The open veins of Bolivia’s lithium powering the world – by Bostjan Videmsek (Sydney Morning Herald – June 11, 2017)

http://www.smh.com.au/

Salar de Uyuni, Bolivia: Late in the morning the colours are at their prettiest, at their most intense. As far as the eye can see, the luminous white of the world’s greatest salt flats blends with the tender blue of the clear skies above the alpine desert of the Bolivian Andes.

The charismatic silence, very good at relieving the burden of one’s thoughts, is occasionally broken by the whistle of a mild though decidedly chilly breeze.
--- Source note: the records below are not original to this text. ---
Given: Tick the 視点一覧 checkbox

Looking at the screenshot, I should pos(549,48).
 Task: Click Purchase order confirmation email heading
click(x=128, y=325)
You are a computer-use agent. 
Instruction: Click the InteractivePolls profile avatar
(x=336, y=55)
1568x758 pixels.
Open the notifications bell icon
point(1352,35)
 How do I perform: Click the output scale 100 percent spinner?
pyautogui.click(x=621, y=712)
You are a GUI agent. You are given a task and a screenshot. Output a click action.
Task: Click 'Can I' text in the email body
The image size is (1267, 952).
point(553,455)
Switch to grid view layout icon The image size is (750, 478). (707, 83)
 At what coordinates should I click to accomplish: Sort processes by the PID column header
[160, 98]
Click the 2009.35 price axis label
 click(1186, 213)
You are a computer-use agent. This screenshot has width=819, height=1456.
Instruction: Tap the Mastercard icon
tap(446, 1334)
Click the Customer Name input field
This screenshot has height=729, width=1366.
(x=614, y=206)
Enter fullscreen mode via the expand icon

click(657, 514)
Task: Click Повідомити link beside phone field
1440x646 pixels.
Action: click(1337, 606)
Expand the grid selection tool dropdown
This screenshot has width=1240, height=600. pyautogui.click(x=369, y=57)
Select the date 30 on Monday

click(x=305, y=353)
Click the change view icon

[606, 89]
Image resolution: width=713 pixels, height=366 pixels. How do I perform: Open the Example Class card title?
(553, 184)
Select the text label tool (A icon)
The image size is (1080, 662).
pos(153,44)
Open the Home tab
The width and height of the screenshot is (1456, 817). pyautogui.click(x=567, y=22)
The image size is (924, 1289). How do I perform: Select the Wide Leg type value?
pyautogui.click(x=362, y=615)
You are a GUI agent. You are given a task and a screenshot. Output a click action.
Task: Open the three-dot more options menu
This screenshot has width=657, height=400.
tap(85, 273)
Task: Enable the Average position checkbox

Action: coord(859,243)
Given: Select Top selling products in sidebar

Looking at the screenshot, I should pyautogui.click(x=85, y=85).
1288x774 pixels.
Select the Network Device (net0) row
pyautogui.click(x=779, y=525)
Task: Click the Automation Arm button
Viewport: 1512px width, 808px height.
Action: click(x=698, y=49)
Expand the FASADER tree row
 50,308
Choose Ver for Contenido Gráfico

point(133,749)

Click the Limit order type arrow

The surrounding hills, some of them straining up 5000 metres, are sharply reflected in the thin film of rainwater not yet evaporated into the atmosphere. On a clear day and from afar, Salar de Uyuni looks like a colossal mirage. From up close, it looks nothing less than a miracle. But it may not remain that way for long.

Along the salt lake’s southern rim, industrial machines roar. Hundreds of heavy trucks are coming and going over the salty crust, wheezing like exhausted beasts, some 40 years old. Diesel fumes permeate the crisp mountain air. In their wake, the trucks leave perfect brown lines in the virginal whiteness, making the lake’s scores of square kilometres look like a giant bowl of cafe latte.

The workers are drilling the salt with humungous rigs, aiming for the brine beneath. Lodged under enormous quantities of magnesium and potassium lies their goal: lithium, the essential power source for all the world’s gadgets, the key component to fuel the entire 21st century.

Visually, the rape of the extremely delicate landscape could hardly be any more brutal. The workers, wearing the red uniform of the state-owned Comibol mining company, first use bulldozers to load the trucks. The brine is then transported to the nearby pools carved out in the middle of the lake. Some of these pools are more than a kilometre wide.